Both counselors filed a claim for unemployment compensation with the state, which was denied due to what the state deemed work-related "misconduct." The Oregon Court of Appeals reversed that ruling, holding that denying Smith and Black unemployment benefits for their religious use of peyote violated their right to exercise their religion. The Oregon Supreme Court agreed, although it relied not on the fact that peyote use was a crime but on the fact that the state's justification for withholding the benefits—preserving the "financial integrity" of the workers' compensation fund—was outweighed by the burden imposed on Smith's and Black's exercise of their religion. The state appealed to the U.S. Supreme Court, again arguing that denying the unemployment benefits was proper because using peyote was a crime.
In a decision delivered on April 17, 1990, the United States Supreme Court ruled 6-3 against the men’s claim that Oregon's law barring peyote use under all circumstances violates their religious freedom.
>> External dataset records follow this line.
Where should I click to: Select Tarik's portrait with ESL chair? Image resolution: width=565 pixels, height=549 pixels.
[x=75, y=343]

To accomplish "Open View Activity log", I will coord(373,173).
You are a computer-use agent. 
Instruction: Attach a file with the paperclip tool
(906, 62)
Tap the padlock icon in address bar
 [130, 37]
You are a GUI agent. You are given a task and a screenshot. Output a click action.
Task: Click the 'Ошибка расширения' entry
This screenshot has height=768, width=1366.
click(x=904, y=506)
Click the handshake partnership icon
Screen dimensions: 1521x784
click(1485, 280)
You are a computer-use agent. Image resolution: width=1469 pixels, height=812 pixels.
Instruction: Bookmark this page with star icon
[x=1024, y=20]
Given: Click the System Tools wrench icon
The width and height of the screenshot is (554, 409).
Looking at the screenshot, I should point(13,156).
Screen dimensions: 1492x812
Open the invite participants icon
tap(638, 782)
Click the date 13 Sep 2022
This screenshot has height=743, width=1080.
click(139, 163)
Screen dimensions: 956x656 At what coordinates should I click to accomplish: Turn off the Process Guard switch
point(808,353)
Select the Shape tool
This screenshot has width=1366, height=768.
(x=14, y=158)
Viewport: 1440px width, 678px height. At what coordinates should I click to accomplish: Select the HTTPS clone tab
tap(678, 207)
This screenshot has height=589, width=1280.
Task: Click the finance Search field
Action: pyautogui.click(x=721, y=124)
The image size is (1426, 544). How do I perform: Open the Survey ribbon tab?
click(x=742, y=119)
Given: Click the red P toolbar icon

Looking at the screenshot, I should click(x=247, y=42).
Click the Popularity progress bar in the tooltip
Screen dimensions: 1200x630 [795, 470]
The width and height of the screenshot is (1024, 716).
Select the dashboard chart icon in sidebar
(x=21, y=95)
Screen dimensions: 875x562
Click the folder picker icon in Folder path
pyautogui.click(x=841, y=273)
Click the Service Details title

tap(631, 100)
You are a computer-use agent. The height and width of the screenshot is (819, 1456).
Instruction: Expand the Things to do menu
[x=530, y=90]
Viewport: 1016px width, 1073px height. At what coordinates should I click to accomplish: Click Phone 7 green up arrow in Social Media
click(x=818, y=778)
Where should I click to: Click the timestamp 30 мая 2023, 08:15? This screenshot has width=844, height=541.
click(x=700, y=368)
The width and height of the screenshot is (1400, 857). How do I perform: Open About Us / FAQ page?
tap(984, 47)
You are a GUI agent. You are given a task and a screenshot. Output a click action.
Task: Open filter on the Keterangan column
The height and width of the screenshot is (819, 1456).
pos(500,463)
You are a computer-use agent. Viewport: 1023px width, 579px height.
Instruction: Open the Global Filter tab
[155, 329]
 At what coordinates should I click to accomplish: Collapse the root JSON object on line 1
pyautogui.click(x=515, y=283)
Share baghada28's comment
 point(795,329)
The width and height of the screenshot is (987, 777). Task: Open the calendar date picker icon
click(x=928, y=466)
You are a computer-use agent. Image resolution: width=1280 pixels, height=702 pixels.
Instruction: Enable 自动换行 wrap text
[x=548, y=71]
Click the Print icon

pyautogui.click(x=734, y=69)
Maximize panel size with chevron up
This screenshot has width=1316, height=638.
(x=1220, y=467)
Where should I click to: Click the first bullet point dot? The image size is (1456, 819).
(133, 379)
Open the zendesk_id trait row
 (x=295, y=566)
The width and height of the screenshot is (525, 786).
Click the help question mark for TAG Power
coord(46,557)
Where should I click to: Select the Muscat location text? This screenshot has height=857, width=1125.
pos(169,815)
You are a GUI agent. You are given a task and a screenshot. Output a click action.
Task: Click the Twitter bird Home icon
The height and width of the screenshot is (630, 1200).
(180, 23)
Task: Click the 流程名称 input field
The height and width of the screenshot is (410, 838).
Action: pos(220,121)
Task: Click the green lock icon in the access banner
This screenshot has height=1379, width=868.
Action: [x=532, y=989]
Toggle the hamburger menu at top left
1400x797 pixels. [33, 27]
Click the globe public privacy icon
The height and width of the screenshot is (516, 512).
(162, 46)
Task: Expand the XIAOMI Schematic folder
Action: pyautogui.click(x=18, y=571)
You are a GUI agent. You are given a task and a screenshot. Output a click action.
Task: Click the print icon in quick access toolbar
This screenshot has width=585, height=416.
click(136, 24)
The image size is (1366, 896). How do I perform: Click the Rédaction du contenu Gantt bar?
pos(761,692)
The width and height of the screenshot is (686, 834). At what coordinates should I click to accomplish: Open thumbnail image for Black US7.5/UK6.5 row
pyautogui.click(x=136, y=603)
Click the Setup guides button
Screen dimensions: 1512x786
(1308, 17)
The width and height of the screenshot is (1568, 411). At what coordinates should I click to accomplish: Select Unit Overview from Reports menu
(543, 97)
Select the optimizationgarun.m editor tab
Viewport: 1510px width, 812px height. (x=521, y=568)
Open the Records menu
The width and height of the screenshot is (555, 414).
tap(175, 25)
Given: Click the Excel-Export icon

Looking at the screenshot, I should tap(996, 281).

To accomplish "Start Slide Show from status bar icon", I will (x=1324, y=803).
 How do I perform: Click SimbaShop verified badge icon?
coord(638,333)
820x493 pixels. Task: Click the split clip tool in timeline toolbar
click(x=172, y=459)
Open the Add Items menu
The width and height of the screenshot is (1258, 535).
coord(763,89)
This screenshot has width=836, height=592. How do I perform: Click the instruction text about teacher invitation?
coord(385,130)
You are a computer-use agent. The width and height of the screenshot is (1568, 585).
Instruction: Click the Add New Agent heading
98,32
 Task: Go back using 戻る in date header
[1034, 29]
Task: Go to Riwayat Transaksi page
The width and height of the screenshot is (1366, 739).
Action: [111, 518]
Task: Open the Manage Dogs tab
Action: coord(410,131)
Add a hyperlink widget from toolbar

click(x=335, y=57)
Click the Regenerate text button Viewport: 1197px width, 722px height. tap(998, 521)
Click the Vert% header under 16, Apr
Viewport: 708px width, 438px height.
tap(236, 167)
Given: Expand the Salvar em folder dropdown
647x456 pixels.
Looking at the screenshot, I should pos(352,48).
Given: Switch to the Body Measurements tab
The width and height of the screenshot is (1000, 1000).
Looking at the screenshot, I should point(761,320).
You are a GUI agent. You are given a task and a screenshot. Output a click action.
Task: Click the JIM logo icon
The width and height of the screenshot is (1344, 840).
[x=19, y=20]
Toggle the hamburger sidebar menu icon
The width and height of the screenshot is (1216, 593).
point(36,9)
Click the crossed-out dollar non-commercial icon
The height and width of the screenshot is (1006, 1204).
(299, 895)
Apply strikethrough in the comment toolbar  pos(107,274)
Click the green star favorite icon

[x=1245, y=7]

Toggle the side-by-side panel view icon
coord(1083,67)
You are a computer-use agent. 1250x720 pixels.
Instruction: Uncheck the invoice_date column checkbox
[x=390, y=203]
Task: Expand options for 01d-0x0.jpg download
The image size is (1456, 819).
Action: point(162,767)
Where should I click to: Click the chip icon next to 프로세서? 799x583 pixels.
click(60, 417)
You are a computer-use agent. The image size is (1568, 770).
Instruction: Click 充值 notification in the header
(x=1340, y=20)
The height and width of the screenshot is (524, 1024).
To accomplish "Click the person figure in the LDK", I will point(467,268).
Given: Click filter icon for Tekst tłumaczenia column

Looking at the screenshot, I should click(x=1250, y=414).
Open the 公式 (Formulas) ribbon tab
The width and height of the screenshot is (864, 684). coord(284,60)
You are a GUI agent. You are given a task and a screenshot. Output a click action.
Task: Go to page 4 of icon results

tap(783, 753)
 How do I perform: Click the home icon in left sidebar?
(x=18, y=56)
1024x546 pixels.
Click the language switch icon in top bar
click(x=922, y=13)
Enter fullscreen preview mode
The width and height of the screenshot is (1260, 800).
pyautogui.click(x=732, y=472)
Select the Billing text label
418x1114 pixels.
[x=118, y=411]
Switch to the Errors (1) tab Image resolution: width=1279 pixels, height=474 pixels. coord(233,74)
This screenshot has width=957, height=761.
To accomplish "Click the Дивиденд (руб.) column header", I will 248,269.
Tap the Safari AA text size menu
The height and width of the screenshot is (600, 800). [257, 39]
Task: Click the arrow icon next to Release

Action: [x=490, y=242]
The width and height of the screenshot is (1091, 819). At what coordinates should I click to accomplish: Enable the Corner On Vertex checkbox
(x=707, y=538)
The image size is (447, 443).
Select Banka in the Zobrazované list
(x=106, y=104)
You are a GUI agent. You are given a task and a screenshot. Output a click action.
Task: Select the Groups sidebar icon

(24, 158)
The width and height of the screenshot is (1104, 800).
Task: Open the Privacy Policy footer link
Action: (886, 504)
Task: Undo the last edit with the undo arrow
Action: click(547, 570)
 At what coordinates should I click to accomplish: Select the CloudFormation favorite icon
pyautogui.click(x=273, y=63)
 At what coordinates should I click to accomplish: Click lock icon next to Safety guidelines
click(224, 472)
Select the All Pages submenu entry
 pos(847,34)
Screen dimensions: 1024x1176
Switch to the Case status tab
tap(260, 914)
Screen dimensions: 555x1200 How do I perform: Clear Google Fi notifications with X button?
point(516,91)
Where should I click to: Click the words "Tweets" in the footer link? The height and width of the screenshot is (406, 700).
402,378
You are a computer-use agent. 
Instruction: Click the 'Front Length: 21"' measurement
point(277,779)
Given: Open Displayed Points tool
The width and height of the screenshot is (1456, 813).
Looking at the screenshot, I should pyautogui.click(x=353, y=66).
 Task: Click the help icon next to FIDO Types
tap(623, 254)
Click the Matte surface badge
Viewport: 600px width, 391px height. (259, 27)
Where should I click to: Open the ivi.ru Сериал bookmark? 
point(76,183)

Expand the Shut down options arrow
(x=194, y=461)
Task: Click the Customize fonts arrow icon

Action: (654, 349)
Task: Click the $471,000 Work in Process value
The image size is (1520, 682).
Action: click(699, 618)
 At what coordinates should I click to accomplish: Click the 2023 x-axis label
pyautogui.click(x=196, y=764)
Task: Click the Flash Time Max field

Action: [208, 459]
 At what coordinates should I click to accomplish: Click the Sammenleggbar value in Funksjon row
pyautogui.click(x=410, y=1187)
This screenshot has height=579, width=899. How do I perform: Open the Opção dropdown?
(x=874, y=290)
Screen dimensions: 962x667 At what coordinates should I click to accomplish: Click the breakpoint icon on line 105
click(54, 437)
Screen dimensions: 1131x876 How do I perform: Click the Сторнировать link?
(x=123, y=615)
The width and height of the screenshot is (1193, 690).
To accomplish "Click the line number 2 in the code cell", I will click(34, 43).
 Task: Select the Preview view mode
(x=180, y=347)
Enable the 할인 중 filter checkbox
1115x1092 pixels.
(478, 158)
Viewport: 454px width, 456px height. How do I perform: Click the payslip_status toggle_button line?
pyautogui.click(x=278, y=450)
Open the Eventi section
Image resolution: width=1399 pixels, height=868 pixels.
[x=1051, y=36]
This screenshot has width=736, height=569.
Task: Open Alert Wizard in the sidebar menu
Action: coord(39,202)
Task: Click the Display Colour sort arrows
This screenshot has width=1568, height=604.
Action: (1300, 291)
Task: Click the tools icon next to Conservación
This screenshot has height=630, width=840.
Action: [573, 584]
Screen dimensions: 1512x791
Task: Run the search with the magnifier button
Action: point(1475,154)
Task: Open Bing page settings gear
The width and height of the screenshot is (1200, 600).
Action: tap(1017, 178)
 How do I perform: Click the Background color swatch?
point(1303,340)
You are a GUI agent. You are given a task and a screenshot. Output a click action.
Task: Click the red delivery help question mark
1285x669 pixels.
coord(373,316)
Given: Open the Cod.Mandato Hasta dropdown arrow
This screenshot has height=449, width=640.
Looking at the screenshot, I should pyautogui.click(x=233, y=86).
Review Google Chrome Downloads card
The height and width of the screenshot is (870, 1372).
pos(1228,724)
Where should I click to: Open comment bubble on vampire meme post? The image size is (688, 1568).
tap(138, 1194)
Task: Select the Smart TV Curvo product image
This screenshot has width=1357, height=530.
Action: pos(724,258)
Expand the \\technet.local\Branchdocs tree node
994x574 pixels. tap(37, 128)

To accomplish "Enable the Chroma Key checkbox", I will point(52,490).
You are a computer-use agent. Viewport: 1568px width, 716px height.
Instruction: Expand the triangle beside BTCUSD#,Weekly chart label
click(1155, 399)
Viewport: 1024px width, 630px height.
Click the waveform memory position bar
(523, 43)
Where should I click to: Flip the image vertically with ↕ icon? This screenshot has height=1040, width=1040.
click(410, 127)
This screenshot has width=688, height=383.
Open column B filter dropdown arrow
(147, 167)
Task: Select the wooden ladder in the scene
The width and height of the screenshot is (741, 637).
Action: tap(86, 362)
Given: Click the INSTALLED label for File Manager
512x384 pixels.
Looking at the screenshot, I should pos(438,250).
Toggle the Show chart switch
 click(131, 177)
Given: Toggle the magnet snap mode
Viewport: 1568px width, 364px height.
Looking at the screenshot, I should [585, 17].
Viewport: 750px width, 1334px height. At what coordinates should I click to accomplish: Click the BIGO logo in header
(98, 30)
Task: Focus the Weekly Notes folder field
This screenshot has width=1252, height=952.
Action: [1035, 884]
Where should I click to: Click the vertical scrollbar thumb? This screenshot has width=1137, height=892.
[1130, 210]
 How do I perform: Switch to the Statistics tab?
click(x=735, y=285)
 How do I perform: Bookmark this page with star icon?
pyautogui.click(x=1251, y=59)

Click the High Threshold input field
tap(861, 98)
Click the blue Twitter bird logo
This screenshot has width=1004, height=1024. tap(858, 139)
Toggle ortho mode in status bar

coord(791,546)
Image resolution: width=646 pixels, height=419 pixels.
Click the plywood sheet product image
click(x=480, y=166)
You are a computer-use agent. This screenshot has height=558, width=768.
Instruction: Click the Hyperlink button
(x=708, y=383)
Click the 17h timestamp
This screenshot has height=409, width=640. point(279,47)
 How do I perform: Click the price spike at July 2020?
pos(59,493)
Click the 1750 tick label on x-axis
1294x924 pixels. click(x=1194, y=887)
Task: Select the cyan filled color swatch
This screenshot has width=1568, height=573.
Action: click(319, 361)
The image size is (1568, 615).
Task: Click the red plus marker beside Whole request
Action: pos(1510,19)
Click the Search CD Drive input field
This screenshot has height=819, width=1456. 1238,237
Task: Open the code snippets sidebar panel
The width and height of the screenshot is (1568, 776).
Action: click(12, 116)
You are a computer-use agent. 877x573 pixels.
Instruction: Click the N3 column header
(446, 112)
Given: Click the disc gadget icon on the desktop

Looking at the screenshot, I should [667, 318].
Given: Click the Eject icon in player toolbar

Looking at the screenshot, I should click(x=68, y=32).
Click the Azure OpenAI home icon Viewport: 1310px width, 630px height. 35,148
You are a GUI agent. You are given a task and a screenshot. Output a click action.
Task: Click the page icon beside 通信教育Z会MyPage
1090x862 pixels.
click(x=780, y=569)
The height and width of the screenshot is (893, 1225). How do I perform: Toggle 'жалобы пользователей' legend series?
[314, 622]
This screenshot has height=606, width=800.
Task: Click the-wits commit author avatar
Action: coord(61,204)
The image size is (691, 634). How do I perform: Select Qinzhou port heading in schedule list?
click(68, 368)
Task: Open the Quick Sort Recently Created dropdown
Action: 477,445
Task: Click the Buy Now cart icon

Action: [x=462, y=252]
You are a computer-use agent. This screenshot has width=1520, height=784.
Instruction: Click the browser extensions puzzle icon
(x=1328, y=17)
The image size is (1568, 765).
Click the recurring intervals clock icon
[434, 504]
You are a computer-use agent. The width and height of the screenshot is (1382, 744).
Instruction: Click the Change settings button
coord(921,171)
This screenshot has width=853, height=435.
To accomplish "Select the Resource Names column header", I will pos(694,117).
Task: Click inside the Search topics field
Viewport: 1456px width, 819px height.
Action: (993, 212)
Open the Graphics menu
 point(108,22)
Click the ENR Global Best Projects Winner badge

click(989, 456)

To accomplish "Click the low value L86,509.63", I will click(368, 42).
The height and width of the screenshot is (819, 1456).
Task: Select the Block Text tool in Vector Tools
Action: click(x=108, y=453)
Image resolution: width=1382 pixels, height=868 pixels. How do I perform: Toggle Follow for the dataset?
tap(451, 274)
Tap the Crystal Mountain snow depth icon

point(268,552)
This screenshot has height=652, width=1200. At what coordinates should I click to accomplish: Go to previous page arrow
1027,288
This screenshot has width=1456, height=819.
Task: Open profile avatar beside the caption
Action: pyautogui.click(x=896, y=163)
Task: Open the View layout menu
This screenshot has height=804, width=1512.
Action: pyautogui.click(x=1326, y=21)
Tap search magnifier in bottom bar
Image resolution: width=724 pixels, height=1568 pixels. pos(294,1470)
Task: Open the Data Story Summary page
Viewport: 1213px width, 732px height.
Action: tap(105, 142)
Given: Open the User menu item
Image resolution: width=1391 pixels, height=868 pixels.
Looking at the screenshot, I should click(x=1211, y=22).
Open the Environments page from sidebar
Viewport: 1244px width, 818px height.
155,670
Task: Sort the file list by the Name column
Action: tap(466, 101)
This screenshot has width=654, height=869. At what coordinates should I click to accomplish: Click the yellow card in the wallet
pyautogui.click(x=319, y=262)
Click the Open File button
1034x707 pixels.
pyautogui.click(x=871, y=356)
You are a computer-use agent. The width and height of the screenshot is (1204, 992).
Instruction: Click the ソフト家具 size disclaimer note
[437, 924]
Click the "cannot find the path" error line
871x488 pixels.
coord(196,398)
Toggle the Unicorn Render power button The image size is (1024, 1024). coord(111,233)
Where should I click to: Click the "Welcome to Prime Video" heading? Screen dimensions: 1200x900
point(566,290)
Justice Antonin Scalia, in writing for the majority, said that the First Amendment freedom of religion does not allow individuals to break the law. "We have never held that an individual's beliefs excuse him from compliance with an otherwise valid law,” wrote Scalia, adding that there need not be a “compelling state interest” before it enforces its laws in a way that puts a burden on a particular religious group. "To permit this," Scalia argued, "would make the professed doctrines of religious belief superior to the law of the land, and in effect to permit every citizen to become a law unto himself."
What a turnabout, then, for the Supreme Court in 2014 to rule that that a corporation may exempt itself from the contraceptive mandate, a regulation adopted by the United States Department of Health and Human Services (HHS) under the Affordable Care Act, on the grounds that compelling a corporation to comply with the federal regulation would violate the corporation's religious beliefs. Yesterday’s ruling could have widespread impact on the issue of whether corporations - or indeed anyone - can be religiously exempt from any federal law that protects the interests of other individuals.
The vote was 5-4. Voting with the majority: Justice Antonin Scalia. Yes, the very same defender of the Constitution who 24 years ago warned us that it would be "courting anarchy” to create exceptions every time a religious group claims that a law infringes on its practices. He was right then; he's a supreme hypocrite today.